Vee Adams

New Orleans, Louisiana

Artworks shown are selected from works submitted by the artist in their grant or residency application. All works are copyright of the artist or artist’s estate.

About Vee Adams

Vee Adams sits in a wooden chair with their hands resting in their lap, and smiles warmly towards us. Vee is white with short black hair dyed yellow at the top and front, and wears a black short-sleeved button up over a fishnet material, with green and white checkered paints. Behind are tiled prints showing magnified fungus structures in green.

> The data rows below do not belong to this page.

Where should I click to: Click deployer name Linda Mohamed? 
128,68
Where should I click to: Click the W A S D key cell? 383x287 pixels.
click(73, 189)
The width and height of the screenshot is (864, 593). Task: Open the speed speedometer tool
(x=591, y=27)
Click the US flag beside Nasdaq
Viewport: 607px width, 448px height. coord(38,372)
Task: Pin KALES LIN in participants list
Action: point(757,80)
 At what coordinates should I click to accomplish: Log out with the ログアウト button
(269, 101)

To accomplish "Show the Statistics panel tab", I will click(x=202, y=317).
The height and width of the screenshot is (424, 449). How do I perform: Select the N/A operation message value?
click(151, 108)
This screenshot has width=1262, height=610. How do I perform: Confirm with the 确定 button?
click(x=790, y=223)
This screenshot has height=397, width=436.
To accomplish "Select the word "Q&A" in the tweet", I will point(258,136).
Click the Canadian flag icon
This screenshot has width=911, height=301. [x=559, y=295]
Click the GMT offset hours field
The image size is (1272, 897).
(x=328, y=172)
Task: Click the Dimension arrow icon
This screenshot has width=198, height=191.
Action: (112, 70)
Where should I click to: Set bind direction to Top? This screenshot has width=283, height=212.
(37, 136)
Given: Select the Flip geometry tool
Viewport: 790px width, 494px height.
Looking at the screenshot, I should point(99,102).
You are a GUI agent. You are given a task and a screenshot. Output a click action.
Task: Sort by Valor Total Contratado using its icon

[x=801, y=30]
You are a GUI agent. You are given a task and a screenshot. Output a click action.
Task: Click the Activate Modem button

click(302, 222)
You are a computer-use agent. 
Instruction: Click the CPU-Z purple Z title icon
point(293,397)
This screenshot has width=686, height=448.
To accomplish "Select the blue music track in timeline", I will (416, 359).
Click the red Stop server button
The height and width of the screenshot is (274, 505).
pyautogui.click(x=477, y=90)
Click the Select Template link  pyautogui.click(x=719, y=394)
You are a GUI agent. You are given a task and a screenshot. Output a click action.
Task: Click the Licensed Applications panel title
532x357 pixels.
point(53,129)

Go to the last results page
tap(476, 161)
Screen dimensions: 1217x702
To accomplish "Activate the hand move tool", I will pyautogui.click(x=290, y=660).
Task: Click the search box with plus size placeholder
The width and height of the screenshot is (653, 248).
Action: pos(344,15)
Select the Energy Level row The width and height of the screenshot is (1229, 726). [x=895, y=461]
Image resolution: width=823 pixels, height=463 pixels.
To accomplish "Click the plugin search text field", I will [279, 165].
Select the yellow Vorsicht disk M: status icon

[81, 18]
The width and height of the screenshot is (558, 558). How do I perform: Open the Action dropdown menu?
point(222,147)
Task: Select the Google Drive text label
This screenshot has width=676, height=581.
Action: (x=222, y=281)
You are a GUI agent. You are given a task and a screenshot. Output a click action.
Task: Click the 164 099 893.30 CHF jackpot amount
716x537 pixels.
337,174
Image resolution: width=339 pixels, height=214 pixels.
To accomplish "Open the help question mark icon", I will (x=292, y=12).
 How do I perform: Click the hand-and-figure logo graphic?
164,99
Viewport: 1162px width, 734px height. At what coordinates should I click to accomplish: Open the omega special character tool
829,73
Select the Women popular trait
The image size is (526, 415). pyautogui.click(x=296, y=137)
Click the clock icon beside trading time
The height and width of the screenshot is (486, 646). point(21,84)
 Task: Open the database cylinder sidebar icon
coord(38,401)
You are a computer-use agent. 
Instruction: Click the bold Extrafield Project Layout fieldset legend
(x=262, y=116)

Vee Adams is an artist from New Orleans working at the intersection of print, zine, and installation to envision queer/trans futures. They are currently a co-curator of the Queer Ecology Hanky Project, an ongoing traveling print exhibition with interdisciplinary programming, featuring over 120 artists. Adams has shown their work at galleries across the US, including the Carrack Modern Art Gallery (NC), the Brewhouse Gallery (PA), and the Contemporary Art Center of New Orleans (LA). They have attended residencies at institutions such as Women’s Studio Workshop (NY), Penland School of Crafts (NC), and La Ceiba Gráfica (Veracruz, MX). They received their Masters in Fine Arts at the University of New Orleans (UNO).

Program Participation

Joan Mitchell Center Residency, 2026

Website / Social Links

In my practice, I explore the eccentric livelihoods of the more-than-human world—the everyday alchemy of the life cycles of fungi, the radical transformations of microorganisms, and the resilience of lichens. As a trans and queer person, I’ve been thinking about what happens when the body is reframed as a landscape—a site of inevitable growth and change—and communities are re-envisioned as ecosystems—vital and multi-species networks.”